[Stored data entries]
■ ■ ■ ■

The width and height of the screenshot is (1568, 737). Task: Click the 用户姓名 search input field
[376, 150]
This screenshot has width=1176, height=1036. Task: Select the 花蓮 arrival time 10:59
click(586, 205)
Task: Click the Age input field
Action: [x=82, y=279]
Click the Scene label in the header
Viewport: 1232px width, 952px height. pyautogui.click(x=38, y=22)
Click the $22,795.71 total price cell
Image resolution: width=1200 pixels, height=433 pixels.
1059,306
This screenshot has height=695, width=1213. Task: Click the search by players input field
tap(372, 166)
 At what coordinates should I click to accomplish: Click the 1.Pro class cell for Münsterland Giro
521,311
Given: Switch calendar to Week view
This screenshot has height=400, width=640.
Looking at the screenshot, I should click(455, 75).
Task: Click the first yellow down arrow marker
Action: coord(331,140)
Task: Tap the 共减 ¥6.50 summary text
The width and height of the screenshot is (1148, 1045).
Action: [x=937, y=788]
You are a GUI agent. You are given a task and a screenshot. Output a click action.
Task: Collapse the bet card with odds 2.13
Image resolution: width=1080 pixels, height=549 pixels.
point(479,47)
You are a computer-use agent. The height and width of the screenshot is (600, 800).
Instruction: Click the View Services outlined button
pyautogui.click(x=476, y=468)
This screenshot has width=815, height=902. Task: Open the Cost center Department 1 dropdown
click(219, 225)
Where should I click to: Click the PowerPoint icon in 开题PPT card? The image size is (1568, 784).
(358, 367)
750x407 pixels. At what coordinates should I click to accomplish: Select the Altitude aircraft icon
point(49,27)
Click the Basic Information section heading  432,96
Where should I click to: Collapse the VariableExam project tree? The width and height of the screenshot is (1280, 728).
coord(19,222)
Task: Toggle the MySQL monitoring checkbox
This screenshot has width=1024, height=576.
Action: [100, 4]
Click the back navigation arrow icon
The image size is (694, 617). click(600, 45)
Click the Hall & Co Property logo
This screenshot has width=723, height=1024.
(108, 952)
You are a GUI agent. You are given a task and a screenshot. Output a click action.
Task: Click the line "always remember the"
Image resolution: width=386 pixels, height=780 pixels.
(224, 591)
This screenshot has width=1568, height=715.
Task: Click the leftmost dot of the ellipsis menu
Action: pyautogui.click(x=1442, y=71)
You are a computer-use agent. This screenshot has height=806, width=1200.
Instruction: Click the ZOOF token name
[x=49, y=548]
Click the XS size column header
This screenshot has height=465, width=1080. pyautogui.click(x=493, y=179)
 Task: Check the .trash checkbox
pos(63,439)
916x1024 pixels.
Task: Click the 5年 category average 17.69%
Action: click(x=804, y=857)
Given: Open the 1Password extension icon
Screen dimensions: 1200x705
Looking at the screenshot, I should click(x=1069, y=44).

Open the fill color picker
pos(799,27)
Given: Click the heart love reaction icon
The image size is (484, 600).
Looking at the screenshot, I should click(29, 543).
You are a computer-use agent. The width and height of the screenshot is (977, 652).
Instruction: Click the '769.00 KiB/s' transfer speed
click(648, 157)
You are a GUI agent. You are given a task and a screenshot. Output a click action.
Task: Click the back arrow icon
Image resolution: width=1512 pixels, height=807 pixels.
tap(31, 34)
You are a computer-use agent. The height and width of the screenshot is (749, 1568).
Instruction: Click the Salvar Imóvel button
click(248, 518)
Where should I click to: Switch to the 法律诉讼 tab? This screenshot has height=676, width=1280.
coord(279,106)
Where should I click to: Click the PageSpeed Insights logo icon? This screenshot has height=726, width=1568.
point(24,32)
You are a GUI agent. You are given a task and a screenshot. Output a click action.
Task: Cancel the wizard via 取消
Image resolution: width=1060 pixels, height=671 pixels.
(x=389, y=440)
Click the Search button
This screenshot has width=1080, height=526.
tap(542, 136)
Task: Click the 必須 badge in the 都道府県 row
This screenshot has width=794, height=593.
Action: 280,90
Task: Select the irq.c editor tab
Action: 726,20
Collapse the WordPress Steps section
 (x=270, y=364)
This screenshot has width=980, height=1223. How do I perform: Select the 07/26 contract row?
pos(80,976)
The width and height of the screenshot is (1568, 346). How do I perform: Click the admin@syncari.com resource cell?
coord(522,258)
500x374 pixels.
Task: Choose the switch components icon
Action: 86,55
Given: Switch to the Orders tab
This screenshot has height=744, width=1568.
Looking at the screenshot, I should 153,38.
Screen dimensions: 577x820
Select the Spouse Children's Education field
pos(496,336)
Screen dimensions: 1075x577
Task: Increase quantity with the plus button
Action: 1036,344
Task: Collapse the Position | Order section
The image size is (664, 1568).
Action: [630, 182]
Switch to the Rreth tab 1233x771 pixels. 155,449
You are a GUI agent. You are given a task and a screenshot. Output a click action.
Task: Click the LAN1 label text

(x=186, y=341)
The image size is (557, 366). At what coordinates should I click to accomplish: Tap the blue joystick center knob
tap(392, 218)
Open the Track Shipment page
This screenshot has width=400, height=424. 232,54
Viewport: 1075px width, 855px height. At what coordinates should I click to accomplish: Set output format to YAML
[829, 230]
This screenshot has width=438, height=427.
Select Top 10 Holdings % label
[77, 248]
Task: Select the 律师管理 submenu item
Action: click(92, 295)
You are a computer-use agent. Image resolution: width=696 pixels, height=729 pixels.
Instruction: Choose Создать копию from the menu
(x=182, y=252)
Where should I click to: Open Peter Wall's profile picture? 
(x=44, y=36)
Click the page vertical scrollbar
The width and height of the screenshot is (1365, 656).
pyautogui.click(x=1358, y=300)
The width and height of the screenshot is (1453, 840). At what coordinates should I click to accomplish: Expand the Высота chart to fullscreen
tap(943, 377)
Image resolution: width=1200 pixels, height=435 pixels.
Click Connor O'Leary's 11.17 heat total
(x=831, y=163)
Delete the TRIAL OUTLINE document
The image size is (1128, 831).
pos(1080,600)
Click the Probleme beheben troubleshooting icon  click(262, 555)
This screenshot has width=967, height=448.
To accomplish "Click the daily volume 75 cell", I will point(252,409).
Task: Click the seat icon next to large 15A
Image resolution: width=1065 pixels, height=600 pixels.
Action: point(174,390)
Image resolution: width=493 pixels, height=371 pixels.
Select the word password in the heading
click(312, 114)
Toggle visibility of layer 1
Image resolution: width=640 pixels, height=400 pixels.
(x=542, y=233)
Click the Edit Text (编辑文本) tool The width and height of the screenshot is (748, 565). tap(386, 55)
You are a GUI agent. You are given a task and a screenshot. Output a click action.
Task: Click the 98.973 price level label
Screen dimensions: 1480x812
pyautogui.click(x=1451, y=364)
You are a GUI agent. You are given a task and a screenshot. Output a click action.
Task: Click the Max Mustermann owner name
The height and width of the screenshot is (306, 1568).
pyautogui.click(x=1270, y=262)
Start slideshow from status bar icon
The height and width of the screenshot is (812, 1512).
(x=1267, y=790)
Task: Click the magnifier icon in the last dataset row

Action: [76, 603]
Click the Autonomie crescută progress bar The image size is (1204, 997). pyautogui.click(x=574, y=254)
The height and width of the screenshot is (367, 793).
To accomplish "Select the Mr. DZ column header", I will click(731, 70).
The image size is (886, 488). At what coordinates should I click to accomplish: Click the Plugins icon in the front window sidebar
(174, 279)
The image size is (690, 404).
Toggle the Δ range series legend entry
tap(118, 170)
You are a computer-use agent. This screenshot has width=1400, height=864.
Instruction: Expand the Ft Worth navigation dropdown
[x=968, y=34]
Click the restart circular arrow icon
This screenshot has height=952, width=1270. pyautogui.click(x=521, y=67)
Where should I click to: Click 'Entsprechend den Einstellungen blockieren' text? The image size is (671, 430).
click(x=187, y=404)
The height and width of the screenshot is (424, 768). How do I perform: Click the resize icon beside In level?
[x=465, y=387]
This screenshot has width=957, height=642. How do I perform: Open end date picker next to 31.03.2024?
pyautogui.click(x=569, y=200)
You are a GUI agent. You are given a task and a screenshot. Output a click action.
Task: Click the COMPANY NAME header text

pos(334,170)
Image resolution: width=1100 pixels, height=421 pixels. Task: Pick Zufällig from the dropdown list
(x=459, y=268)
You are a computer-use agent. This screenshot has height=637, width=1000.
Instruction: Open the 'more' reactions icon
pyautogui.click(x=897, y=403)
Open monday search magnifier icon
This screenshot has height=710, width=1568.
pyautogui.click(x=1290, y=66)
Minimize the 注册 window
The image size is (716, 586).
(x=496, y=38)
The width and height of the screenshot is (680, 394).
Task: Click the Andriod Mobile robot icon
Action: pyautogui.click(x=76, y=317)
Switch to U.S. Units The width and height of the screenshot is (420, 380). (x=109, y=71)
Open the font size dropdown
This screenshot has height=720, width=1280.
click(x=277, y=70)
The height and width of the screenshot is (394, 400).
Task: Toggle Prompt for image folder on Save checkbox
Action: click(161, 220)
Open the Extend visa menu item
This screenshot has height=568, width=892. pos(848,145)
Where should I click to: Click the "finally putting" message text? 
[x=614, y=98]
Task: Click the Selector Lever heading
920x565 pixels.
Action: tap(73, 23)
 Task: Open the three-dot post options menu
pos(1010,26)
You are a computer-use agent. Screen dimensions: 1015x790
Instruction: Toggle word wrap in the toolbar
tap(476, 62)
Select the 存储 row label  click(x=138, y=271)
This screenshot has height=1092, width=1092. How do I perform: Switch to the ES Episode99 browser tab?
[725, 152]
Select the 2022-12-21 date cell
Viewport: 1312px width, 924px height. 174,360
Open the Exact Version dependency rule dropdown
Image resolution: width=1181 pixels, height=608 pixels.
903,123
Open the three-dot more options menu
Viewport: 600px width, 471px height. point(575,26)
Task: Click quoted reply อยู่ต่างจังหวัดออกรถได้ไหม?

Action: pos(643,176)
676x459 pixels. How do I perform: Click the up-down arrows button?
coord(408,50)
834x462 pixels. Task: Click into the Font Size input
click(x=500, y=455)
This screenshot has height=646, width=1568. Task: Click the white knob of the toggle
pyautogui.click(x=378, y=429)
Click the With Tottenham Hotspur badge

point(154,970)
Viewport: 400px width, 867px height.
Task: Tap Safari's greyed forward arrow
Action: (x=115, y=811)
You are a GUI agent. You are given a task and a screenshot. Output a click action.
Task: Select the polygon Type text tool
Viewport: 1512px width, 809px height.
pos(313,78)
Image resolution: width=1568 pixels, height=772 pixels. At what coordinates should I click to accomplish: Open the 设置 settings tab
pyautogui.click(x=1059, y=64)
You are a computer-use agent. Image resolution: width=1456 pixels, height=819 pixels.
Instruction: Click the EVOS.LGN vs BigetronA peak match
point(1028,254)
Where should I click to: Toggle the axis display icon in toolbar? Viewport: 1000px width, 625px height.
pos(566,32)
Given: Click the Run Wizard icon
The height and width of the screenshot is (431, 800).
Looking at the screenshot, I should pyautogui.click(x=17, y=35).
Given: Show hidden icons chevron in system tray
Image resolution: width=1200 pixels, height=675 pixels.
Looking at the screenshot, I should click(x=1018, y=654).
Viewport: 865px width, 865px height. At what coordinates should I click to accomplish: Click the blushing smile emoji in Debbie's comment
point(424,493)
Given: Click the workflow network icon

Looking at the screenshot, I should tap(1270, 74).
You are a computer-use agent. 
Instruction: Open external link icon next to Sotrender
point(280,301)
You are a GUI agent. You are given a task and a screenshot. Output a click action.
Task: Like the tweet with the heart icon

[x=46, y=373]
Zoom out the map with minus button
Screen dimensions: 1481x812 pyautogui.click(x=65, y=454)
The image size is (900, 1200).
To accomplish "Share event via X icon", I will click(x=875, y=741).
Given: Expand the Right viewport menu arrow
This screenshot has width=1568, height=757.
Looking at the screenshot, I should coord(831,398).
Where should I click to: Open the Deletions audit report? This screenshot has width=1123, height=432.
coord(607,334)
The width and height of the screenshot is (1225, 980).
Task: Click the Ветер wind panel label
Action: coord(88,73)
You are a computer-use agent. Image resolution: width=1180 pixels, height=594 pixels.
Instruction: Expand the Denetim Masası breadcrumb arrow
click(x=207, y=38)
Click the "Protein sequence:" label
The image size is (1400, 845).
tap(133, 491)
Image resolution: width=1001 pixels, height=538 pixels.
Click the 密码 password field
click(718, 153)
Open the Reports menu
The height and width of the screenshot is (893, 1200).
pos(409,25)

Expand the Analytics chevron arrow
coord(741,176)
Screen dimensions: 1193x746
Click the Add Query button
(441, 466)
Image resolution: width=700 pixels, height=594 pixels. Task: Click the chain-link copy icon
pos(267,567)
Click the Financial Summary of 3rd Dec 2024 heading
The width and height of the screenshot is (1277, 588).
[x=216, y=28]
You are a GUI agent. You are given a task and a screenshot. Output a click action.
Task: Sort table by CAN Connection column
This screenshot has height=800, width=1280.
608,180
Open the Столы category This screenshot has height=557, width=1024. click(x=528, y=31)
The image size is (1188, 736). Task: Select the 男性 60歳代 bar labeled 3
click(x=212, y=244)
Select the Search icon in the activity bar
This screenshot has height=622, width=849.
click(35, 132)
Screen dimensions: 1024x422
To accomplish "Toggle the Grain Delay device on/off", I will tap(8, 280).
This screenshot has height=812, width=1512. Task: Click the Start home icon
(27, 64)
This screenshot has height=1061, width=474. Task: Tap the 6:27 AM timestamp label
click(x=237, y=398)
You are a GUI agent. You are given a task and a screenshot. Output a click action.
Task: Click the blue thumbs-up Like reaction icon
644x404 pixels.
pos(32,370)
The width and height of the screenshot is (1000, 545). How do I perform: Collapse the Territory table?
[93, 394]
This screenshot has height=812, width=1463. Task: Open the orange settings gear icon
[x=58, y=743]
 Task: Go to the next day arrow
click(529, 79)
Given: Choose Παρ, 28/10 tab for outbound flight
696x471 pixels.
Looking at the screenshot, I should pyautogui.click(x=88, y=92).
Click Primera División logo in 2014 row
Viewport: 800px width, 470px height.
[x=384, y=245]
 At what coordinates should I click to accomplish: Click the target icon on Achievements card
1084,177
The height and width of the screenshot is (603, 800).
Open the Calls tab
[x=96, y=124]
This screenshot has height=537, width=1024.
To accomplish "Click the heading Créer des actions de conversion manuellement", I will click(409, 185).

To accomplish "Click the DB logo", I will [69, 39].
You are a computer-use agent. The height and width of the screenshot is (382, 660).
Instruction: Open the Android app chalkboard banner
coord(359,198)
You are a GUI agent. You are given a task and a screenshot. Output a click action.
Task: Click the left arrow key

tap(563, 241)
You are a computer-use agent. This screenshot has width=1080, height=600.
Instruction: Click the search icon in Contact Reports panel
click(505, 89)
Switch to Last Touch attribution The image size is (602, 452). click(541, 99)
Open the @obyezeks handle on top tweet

■ ■ ■ ■

> [Problem] Copy every line of the entries in which "price" can be found.

> [Result of this task]
Click the $22,795.71 total price cell
Task: Click the 98.973 price level label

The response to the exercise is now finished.